The modern professional landscape is often cold and unforgiving. Job seekers frequently endure a cycle of endless applications, grueling multi-stage interviews, and the inevitable “ghosting” that follows. However, when Liem Nguyen submitted his resume to Valve in 2015, he experienced something remarkably rare: a rejection that actually felt like an opportunity.
At the time, Nguyen was a recent high school graduate navigating a precarious financial situation. Driven by a desire to break into the industry and a desperate need for a stable income, he reached out to every recruiter he could find. Valve, the powerhouse behind Steam and iconic franchises like Half-Life, was a long shot. He didn’t expect a response, let alone a personalized one.
To his surprise, Valve didn’t just send a generic automated reply. An employee at the Seattle-based studio took the time to craft a thoughtful response, detailing the reasoning behind their decision while offering invaluable career guidance. Recently, Nguyen shared the email on social media—a message that Polygon confirmed was sent by a legitimate Valve employee nearly a decade ago.
For those familiar with Valve’s inner workings, the contents of the letter align with the company’s unconventional reputation. Valve is famously lean, reportedly generating more revenue per employee than tech giants like Google or Amazon. This efficiency means they rarely hire entry-level candidates, preferring seasoned experts who can thrive in their “flat” management hierarchy—a system where employees choose their own projects without traditional bosses.
While Valve declined Nguyen’s application, the letter was far from discouraging.

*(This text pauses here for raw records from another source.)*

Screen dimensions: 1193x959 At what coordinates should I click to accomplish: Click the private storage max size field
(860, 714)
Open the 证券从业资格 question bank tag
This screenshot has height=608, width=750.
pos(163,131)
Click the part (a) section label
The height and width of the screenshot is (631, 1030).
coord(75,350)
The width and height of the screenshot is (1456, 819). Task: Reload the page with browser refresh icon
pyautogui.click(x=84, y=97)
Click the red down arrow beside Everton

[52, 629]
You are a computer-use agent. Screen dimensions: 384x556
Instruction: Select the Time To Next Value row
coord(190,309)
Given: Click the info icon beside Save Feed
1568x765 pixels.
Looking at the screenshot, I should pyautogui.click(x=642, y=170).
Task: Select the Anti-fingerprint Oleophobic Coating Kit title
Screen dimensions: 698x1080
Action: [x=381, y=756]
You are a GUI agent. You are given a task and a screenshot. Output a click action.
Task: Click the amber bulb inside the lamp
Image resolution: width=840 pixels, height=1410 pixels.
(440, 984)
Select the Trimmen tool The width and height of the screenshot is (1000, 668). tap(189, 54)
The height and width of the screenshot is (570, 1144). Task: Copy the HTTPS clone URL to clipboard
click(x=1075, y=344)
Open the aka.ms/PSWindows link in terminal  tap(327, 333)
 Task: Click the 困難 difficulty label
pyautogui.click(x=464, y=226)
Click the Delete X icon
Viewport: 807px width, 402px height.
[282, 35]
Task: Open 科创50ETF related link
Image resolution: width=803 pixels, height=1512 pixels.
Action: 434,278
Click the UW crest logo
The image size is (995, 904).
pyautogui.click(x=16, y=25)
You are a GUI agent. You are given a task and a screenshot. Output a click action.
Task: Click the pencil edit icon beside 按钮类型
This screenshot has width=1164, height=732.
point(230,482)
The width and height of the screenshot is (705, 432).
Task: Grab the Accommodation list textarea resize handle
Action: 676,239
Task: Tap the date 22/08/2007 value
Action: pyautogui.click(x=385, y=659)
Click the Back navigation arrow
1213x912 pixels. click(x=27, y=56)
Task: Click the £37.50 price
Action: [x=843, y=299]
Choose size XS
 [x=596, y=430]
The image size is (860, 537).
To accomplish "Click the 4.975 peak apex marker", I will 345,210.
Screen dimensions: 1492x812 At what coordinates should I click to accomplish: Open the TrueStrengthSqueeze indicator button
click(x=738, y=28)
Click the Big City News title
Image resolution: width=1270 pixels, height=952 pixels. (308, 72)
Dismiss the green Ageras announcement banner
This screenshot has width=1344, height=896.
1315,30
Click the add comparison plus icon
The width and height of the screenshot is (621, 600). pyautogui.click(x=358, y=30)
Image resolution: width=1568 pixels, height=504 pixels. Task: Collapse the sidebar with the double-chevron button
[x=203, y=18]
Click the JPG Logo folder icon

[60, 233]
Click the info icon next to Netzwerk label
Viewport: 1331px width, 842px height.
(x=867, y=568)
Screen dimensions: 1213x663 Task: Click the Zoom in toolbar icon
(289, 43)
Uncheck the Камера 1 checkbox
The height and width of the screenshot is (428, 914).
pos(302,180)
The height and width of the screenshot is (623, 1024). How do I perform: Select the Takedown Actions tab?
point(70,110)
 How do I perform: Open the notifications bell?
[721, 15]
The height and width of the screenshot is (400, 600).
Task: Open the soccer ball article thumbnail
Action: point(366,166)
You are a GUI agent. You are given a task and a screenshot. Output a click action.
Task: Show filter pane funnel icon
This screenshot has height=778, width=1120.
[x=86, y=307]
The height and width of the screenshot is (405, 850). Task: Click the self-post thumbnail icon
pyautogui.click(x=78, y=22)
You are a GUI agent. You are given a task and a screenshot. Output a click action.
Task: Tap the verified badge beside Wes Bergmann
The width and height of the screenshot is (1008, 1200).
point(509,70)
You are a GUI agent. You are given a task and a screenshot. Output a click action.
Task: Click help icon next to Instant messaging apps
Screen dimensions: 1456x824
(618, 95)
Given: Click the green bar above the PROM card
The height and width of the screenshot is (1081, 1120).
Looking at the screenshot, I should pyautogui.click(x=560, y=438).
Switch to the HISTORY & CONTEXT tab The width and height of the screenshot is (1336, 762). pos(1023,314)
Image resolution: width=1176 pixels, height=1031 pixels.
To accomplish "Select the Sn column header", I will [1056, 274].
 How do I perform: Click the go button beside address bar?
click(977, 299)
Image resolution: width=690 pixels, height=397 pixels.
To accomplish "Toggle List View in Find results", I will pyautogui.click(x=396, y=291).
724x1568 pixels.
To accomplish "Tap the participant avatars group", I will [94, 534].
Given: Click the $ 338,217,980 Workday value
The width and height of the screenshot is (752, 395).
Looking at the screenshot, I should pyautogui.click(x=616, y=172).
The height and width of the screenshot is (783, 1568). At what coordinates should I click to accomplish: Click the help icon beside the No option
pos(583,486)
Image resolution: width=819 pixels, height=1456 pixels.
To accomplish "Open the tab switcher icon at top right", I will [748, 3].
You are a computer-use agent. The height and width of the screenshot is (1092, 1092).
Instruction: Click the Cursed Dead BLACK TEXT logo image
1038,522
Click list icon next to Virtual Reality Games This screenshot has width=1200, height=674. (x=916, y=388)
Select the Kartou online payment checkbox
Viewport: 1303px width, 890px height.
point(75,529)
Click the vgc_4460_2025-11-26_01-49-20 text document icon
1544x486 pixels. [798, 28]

It emphasized that “talent” at Valve isn’t defined by a degree or a fancy title, but by the tangible evidence of one’s work.
“Instead, we believe dedication, experience, and customer focus are what make good hires… Those things are intangible, aren’t taught in schools, and are what differentiate typical candidates from special ones,” the employee wrote.
The advice was simple yet profound: stop waiting for permission and start building. The letter urged Nguyen to perfect his craft by simply “doing” and “creating,” whether on a computer or just on paper.
Ten years later, Nguyen has fully embraced that philosophy. Today, he is an independent developer running his own studio and working on a new project centered around biological themes. Looking back, he admits he didn’t fully grasp the weight of that email as a teenager; at the time, it felt like just another “no.”
Now, with the benefit of hindsight, he recognizes that Valve’s small act of kindness was the catalyst that kept him in the game industry when he was on the verge of giving up.